ECLI:NL:HR:2019:77

Hoge Raad

Datum uitspraak
22 januari 2019
Publicatiedatum
18 januari 2019
Zaaknummer
18/05543
Instantie
Hoge Raad
Type
Uitspraak
Rechtsgebied
Strafrecht
Procedures
  • Herziening
Rechters
Vindplaatsen
  • Rechtspraak.nl
AI samenvatting door LexboostAutomatisch gegenereerd

Herzieningsverzoek inzake mishandeling en ontvankelijkheid van de aanvraag

Op 22 januari 2019 heeft de Hoge Raad der Nederlanden uitspraak gedaan in een zaak betreffende een herzieningsverzoek van een gewezen verdachte, die was veroordeeld voor mishandeling op basis van artikel 300.1 van het Wetboek van Strafrecht. De verdachte had een herzieningsverzoek ingediend, dat door zijn raadsman, C.P. Posthuma, was ingezonden. Het verzoek was gericht aan de Hoge Raad, met de stelling dat er sprake was van een novum in de zin van artikel 457 van het Wetboek van Strafvordering.

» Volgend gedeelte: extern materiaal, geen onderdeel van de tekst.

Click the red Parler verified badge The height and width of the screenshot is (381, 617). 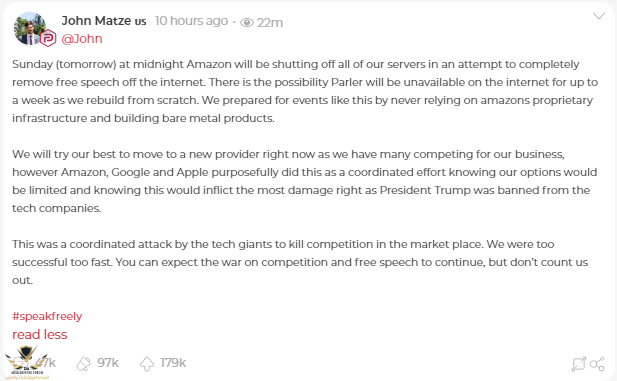(48, 38)
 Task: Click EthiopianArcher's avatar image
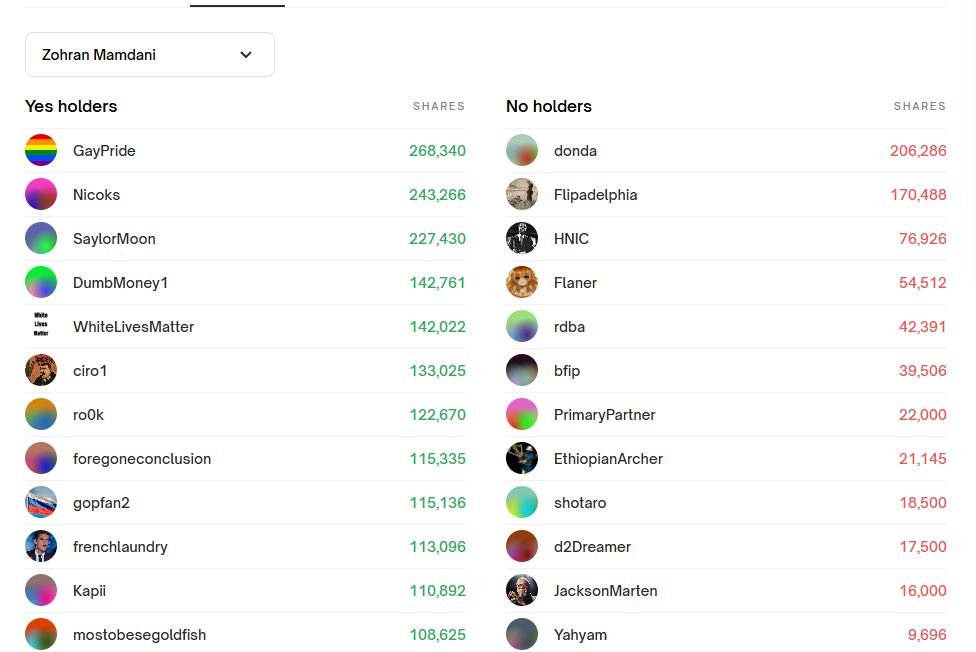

De Hoge Raad heeft in zijn beoordeling vastgesteld dat volgens artikel 460, tweede lid, van het Wetboek van Strafvordering alleen een raadsman namens de gewezen verdachte een herzieningsaanvraag kan indienen. Aangezien het verzoek door de gewezen verdachte zelf was opgesteld en enkel door de raadsman was ingezonden, kon het verzoek niet worden aangemerkt als een herzieningsaanvraag in de zin van de wet.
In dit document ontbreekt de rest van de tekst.